Problems For The Dollar Index
The dollar index, which is heavily weighted with euros (EUR), is sinking fast. How fast is it sinking? Well, yesterday, even with the brief dollar rally in the early morning, the dollar index was unable to climb back to an 80 level, which is significant enough, but the other thing that happened once the dollar rally was over, was that the dollar index saw it’s 55-day moving average fall through it’s 200-day moving average… For all you chartists out there, that’s HUGE, right? Yes… It is… So, yesterday when I sent the note to Chris and Frank, the dollar index was hanging onto 79… This morning it is 78.82… The low this year was 76.60 back in January, before all the Eurozone GIIPS began to show rot on their vines.
For those of you keeping score at home, the dollar index reached a high of 88.71 back in June… So… Like I said the other day, the move in the currencies is very strong since June, and this dollar index data proves that!
OK… What caused the turn-around has quite a few opinions going around… But what I can tell you for sure, is that the recent run on the dollar has been the FOMC meeting, and the dance around the fact that they are planning to implement more quantitative easing (QE)…
When a central bank goes down the road of QE, they might as well just come out and devalue their currency too, because the QE is the sharpest knife in the currency debasement drawer. And… It’s what a central bank does when they’ve cut their interest rates to the bone, and have no other arrows in their quiver.
And then yesterday with all the dollar-selling going on… The US saw consumer confidence this month fall more than expected… Which, all I’ll say, is “it’s about time!” The Consumer Confidence Index fell from 53.2 to 48.5… A 4.7-point drop in one month, which saw a deterioration of both the “present situation” and “expectations” components of the index.

—————

_Task instructions_
1. According to the dollar index commentary, what high did the dollar index reach back in June?
2. Extend the dollar index commentary past its last paragraph.

—————

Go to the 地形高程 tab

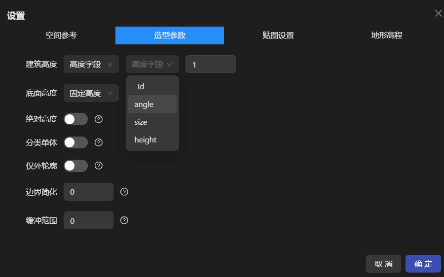point(387,35)
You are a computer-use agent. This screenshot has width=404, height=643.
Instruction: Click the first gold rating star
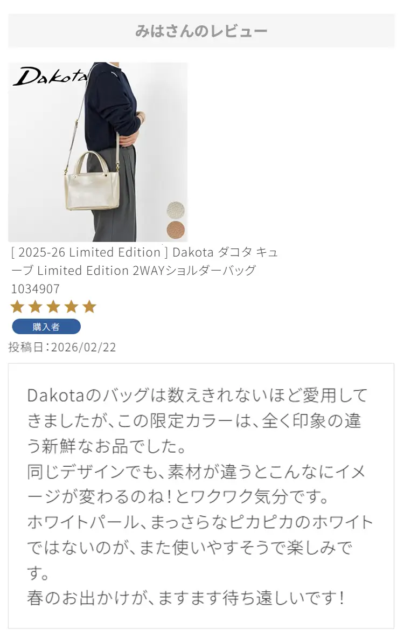pyautogui.click(x=18, y=306)
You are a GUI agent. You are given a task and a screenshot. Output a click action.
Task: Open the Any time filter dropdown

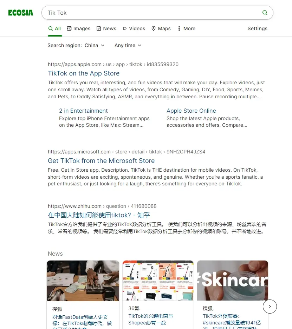tap(128, 45)
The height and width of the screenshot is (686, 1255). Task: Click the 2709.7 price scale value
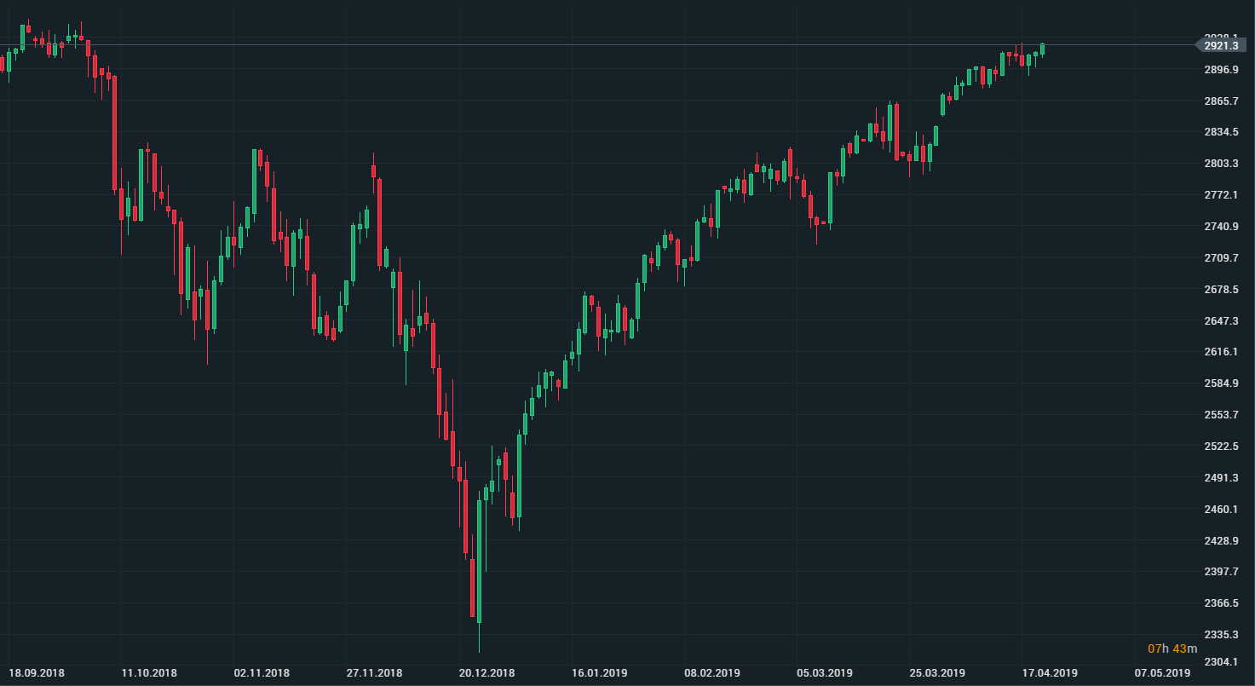[1222, 258]
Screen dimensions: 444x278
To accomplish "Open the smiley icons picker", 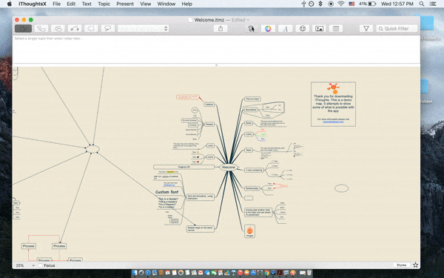I will (303, 29).
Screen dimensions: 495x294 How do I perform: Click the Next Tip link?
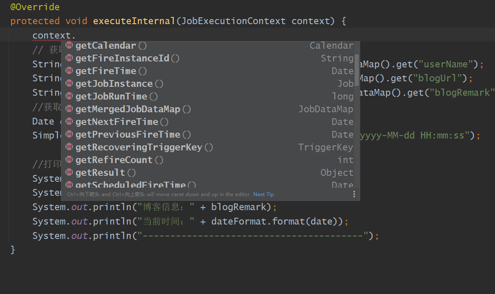click(x=263, y=194)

—————

_Answers for the exercise_
1. 88.71

2.
And I keep hearing people who should know better say things like “the economy is recovering” and “we’ll not see a double dip”… Well, to the second part of that statement, they’ll be technically correct… What? Yes… You see, once the group of people that decides when recessions start and end decided that this recession ended in “June of 2009”, that meant that if the US goes into a recession again, it will not be considered a “double dip” because too much time has passed. It’s all just grasping at straws, folks… Double dip, large scoop, whatever… It’s not good, and the sooner the government admits it, and gets out of the way, the sooner we can get on with recovering!
The Asian and Pan-Asian currencies are in rally mode this morning, after China printed a stronger-than-expected manufacturing report… Here’s the skinny… China’s Manufacturing PMI (index, that’s reported the same as ours), rose to 52.9, from 51.9 last month, which is the strongest monthly print since May…
Speaking of China… I should note that I’ve read a lot about this row they are having with Japan right now… China has flexed their muscles, and Japan is eating spinach, in an attempt to match muscle strength… And now China has blocked the exports of rare earth minerals – metals that are a collection of 17 chemical elements – to Japan…
Anyway… This saber rattling between China and Japan is not a good thing, folks, and let’s hope that it’s just a tempest in a teapot.
The euro traded to 1.3625 last night, then saw selling that took it down to 1.3580, where it was when I turned on the currency screens, but now has rallied back above 1.36 again… The euro got a bump when consumer confidence in the Eurozone printed firmer than expected, on the rising exports.
Speaking of consumer confidence, Sweden printed a confidence report last night that showed consumer confidence rising to its highest level in over 10 years!!!!!! Yes, that note got 6 exclamation points because 10 years is long time! Sweden also saw their manufacturing confidence print at a multi-year high… So… It shall be that the Swedish krona (SEK) was the best performer overnight!
In recent times, whenever I speak, I get a few people that tell me diversifying with currencies is a waste of time because it’s just a race to the bottom by all countries with their currencies… But, I point out that while I don’t believe that wholeheartedly, if it does happen, the US is leading the race… In fact, they’re already running ahead of the crowd, which will mean that the currencies hold an “edge” over the dollar in a race to the bottom, because the dollar will be the winner, winner, chicken dinner!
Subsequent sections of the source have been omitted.